First, Germantown concentrates within itself the tensions between civic ideality—the American city as a place of democracy, enterprise and social growth—and its opposite, the city as a place of danger, a menace, a wasteland. My aim with this work is to refuse both nostalgia and elegy as adequate responses to these irreconcilables, and instead to test the neighborhood’s resiliences against its anomic realities, its promises against its bereftness. Second, the project asks about the legacy of Germantown’s religious and political activism, in which one finds the soul of the American experiment. How has the neighborhood’s long history of progressive politics inflected the American inner city as it arrived in Germantown in the second half of the 20th century? How does contemporary Germantown live up to the liberatory and irenic visions of earlier generations, if at all? Third, as a palimpsest of the American city over time, Germantown contains ruins, both physically and psychically. On the one hand, these ruins token collective memory, and on the other hand (precisely because of their connection to poverty and uneven development in the American context), they token devastation. Germantown’s ruins form a patrimony of their own—but how does a nation whose most cherished myths pivot on triumph and destiny handle a patrimony of loss?
As I see it, the leading problems of documentary are well matched to the complexity of a place such as Germantown. These problems no longer pivot on the (familiar) debates between fact and style, revelation and personal vision. Rather they concern the witting use of the paradoxical quality of the photographic image—specific yet ambiguous, direct yet unstable—to do documentary work, in the case of Germantown to examine those forms of social history that are themselves (urgently) unstable and unresolved.
A key influence on this project is the work of Paul Strand, with whose ambitious books I have wrestled for several years, specifically Time in New England (1950). My project resumes work on certain of Strand’s problems (as it were), but with a less sanguine attitude toward American history and toward representational practices. Like Strand, I wish to use photographs to communicate what I understand as history’s actuality. And like Strand, my practice is rooted in exacting and unarrayed observation. In contrast to Strand’s effort to recapture American ideals using grave, essential form, the documentary strategy I am interested in—appropriate to my own generation, perhaps—is anti-essentialist. I do not approach history as an intact, wieldy object of shared experience so much as a fragile possibility for shared experience, constantly in need of illuminating (visual) questions.

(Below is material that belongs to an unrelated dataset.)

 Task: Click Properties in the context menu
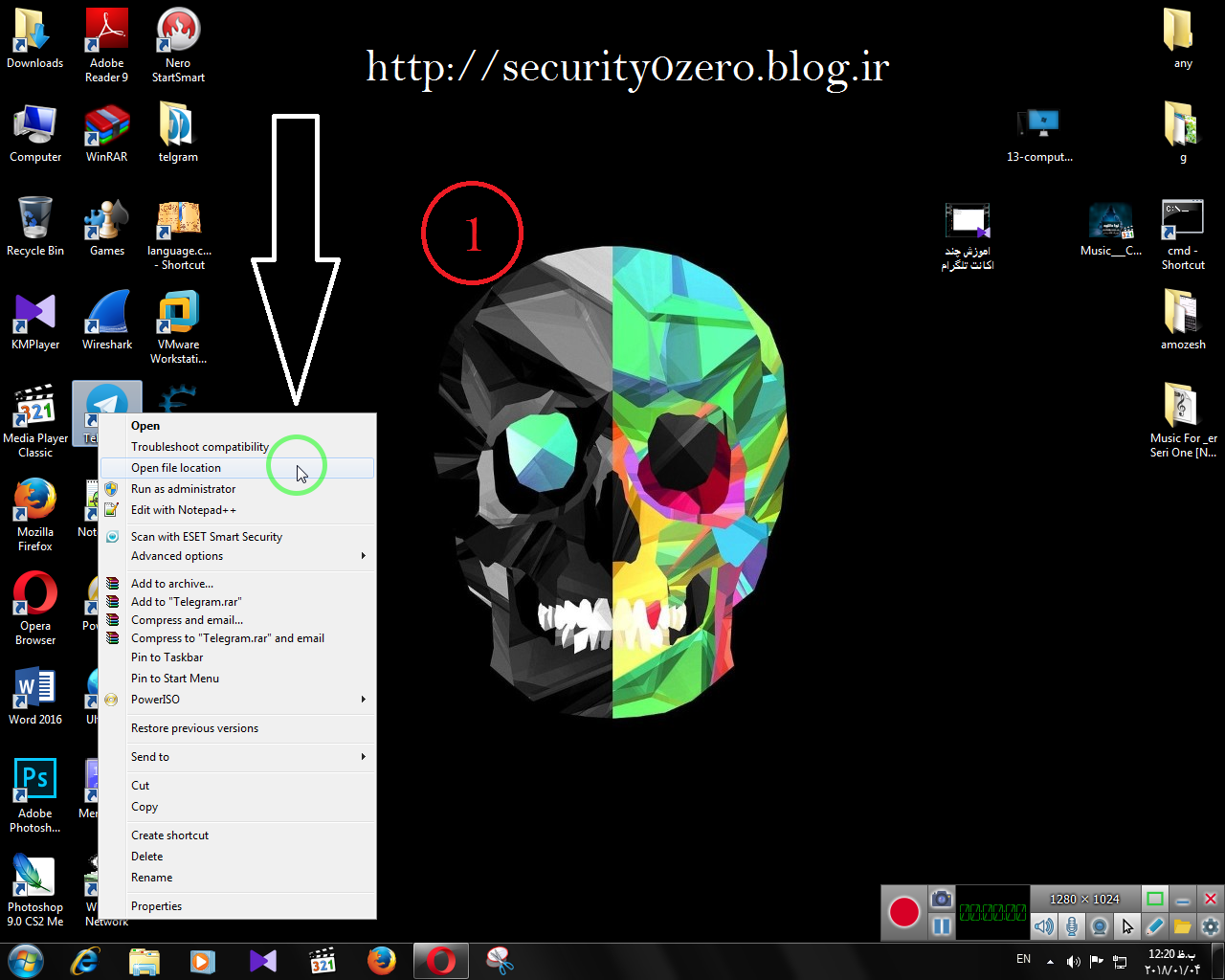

The pictures here, a small sample of my archive, lay out a set of visual contingencies, a frictive eventfulness of pictures—by turns empathic and reflective, proximate and distanced. They propose that a just image of Germantown is a matter of attempting a sustained image-situation in which pictures work on and against each other, one picture elaborating and then undoing the impact of another. In the movement between pictures—the pictures being prompts, goads, jumping-off points—Germantown’s history becomes implicated in the observable, if not recuperated in it.